---------- Data extract
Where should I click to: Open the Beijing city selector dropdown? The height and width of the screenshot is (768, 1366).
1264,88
--------------------
---------- Data extract
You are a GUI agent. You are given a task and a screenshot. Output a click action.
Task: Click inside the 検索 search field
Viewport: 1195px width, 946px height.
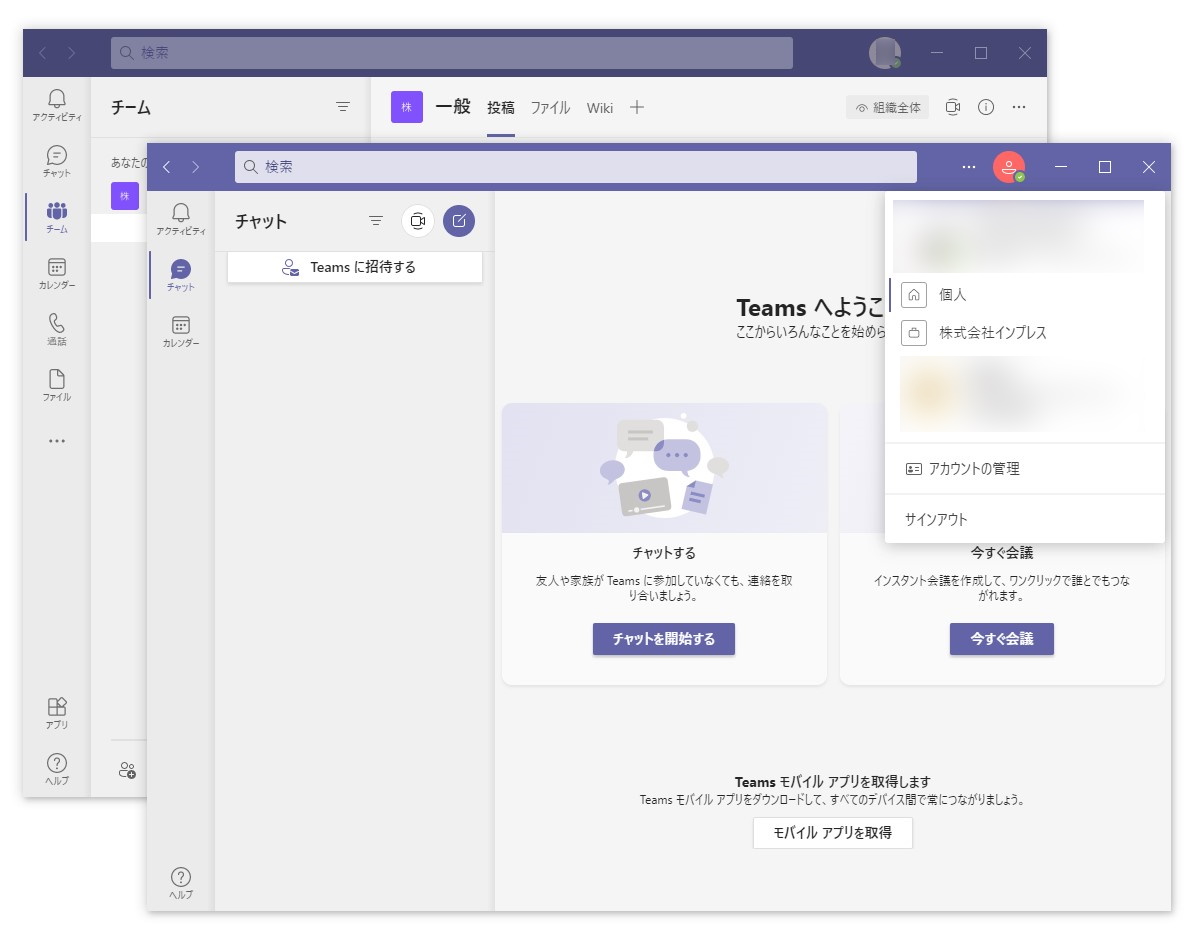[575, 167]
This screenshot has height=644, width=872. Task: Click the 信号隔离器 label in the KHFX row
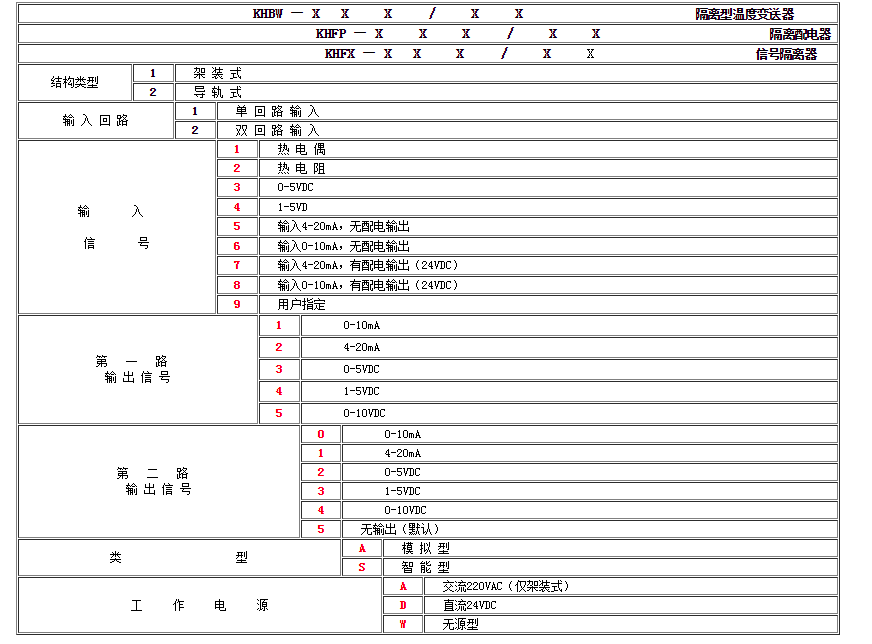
--------------------
■ **The task**
Within the entries above, give again exactly the lines starting at the one that contains "You are a GUI" and ending at the one that contains "This screenshot has", leaving out the pictures.

■ **Solution below**
You are a GUI agent. You are given a task and a screenshot. Output a click action.
Task: Click inside the 検索 search field
Viewport: 1195px width, 946px height.
[575, 167]
This screenshot has height=644, width=872. Task: Click the 信号隔离器 label in the KHFX row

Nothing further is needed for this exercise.